Anne also has in-laws involved in the ferry business on Cape Clear, so she had a lot of local resources on hand to ensure that in the final drafts, all terminology and descriptions of the ins and outs of island ferrying were authentic and correct.
‘There were a few bits along the way that I got wrong,’ Anne laughs. ‘There was some terminology that I didn’t have correct. People didn’t understand what I was trying to say. They’d go, “No, you don’t say it like this – you say it like that”’! It was very helpful to have people around who could set me straight.’
Before morphing into one of Ireland’s most successful authors, Anne went through a number of careers. A two-year stint with Waterstone’s Bookshop in Dublin and London was more in keeping with her lifelong love of literature, but she also spent a couple of decades as a Community Development Worker working with marginalised groups in Dublin, before re-training again and specialising in financial management with charitable organisations.
It was her long-time friend (and highly successful author) John Boyne who continually encourage her to start writing.
‘He said to me once, “Why have you never written, Anne?” because we used to spend so much time talking about books – what we were reading, why we liked them and so on.
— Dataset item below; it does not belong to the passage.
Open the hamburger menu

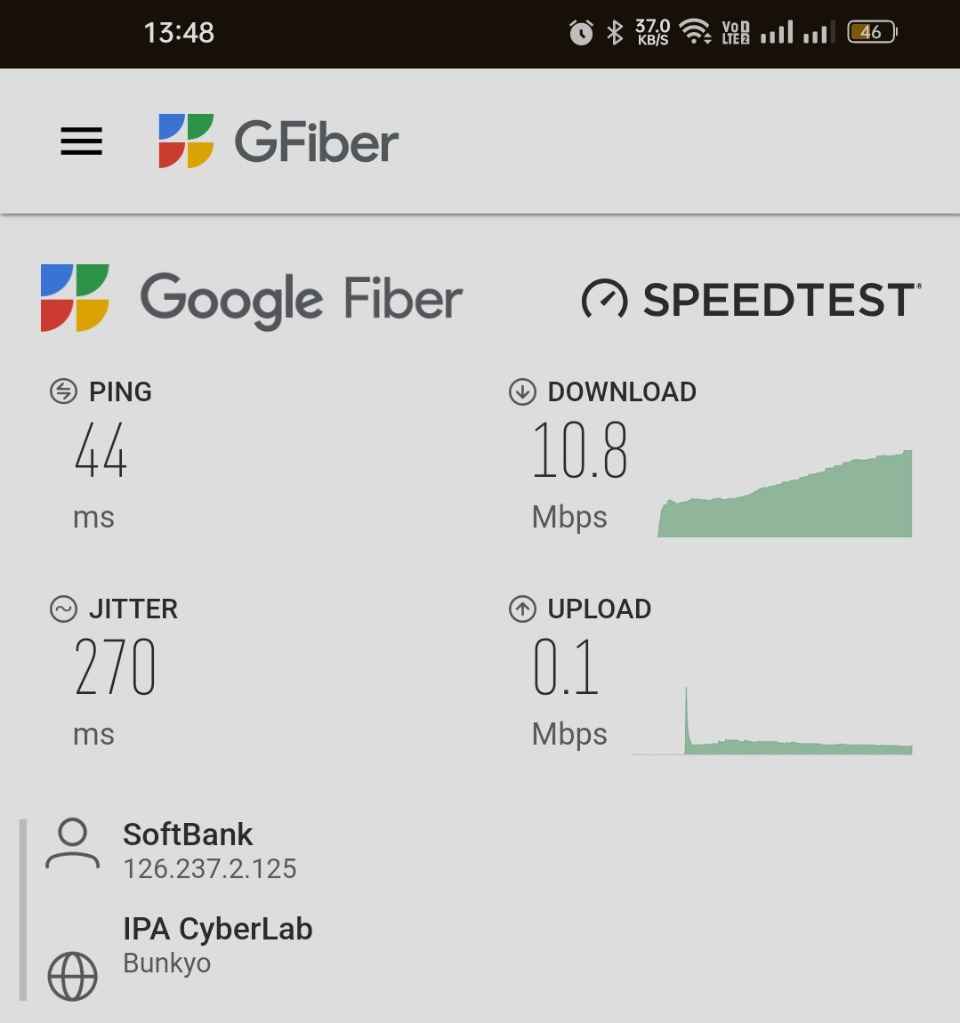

He said, “You should just try and write.” And, it was at that point that I had the opportunity to bring my son down to Cape Clear for four months to go to the school there. I just thought that if I was going to ever make this big break from my ordinary life, why not have a go at it now?”
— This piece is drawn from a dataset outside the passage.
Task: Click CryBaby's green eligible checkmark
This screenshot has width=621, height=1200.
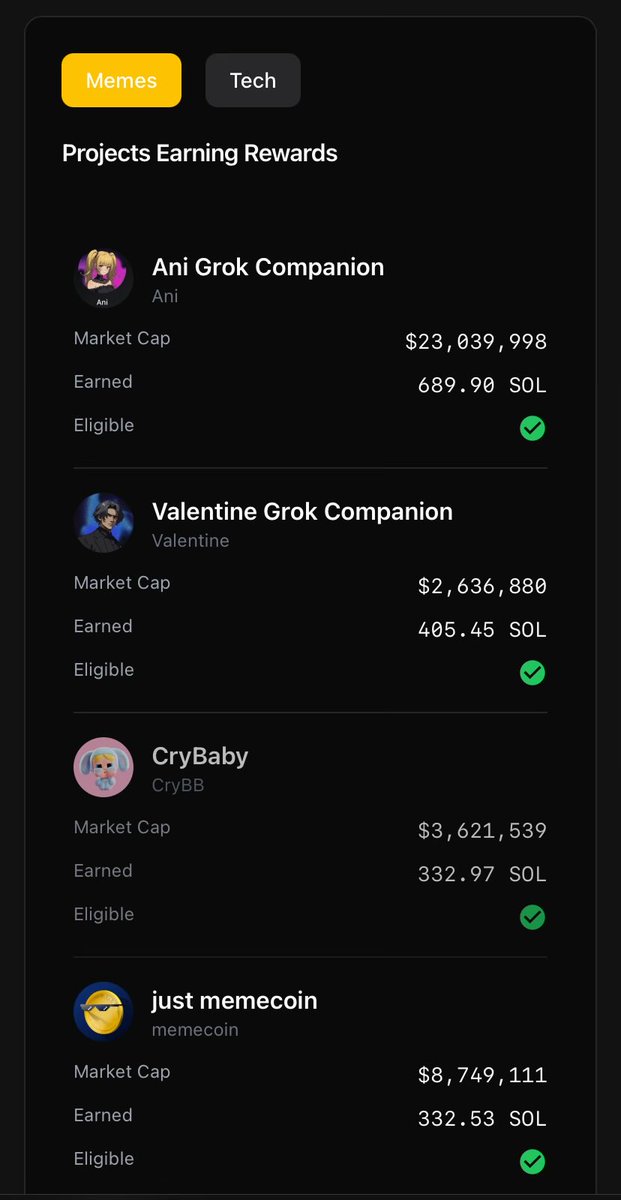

It was an unofficial kind of ‘residency’ that was to change her life and she hit the ground running – quite literally.
“On the very first morning, after I dropped my son to school, I remember running back to the apartment and I started typing. I didn’t even know what the story was going to be … I didn’t want to write anything fantastic. I only wanted to see if I had the ability to write an entire book; to write 70,000 words, the minimum for a novel. I thought if I could hit that target and have a vaguely readable story, I’d be happy. So I manage to do that.’
John Boyne was, of course, anxious to see what his friend and protégée had produced but Anne wasn’t interested in showing her first novel to anyone; simply to know that she could do it. With that knowledge in the bag, she decided to write about ‘something different’ and that turned out to be her debut novel When All Is Said. It became a number one bestseller and went on to win the Newcomer of the Year at the Irish Book Awards in 2019.
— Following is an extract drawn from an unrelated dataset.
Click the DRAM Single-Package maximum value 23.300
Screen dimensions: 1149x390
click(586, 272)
In the meantime, Anne returned once more to college – this time to UCD where she undertook an MA in Creative Writing. It was there, she said, she found her ‘writing tribe’, most of whom were instrumental in the process of creating Anne’s debut novel by reading over it many times and giving their feedback.
The island life continues to bring out the best in Anne’s creative side.
Inspiration for artists on the isles
ANNE Griffin isn’t the only one to fall under the charms of West Cork Islands. French author and bête noire of the French literary scene Michel Houellebecq spent some creative years on Bere
Island. Writer and journalist Helen Riddell lives and works there.
The island in Louise O’Neill’s novel After the Silence, meanwhile, is also loosely based on Cape Clear. The popularity of Eoin Warner’s RTÉ documentary Ireland’s Wild Islands has also pushed West Cork islands to the forefront of people’s imagination in recent times.
The presenter is a Bantry native and the emotionally-charged final episode reunited him with some of the islands off the West Cork coast.